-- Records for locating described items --
◇ ◇ ◇ ◇ ◇ ◇ ◇
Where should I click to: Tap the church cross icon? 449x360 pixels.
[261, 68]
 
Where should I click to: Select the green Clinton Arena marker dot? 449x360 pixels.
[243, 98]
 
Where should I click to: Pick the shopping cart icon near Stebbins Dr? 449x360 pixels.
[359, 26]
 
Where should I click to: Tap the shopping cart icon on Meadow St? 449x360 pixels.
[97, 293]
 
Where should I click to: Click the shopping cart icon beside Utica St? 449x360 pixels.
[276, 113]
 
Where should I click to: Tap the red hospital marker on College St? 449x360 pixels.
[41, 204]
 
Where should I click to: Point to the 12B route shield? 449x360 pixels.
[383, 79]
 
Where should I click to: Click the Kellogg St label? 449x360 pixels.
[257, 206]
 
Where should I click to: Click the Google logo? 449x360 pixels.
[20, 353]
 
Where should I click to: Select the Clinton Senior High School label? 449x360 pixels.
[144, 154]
◇ ◇ ◇ ◇ ◇ ◇ ◇
-- WHAT YOU WILL DO --
Rewrite all the records above, changing every "shopping cart icon" to "grocery cart icon" and leaving everything else unchanged.

-- TASK OUTPUT --
Where should I click to: Tap the church cross icon? 449x360 pixels.
[261, 68]
 
Where should I click to: Select the green Clinton Arena marker dot? 449x360 pixels.
[243, 98]
 
Where should I click to: Pick the grocery cart icon near Stebbins Dr? 449x360 pixels.
[359, 26]
 
Where should I click to: Tap the grocery cart icon on Meadow St? 449x360 pixels.
[97, 293]
 
Where should I click to: Click the grocery cart icon beside Utica St? 449x360 pixels.
[276, 113]
 
Where should I click to: Tap the red hospital marker on College St? 449x360 pixels.
[41, 204]
 
Where should I click to: Point to the 12B route shield? 449x360 pixels.
[383, 79]
 
Where should I click to: Click the Kellogg St label? 449x360 pixels.
[257, 206]
 
Where should I click to: Click the Google logo? 449x360 pixels.
[20, 353]
 
Where should I click to: Select the Clinton Senior High School label? 449x360 pixels.
[144, 154]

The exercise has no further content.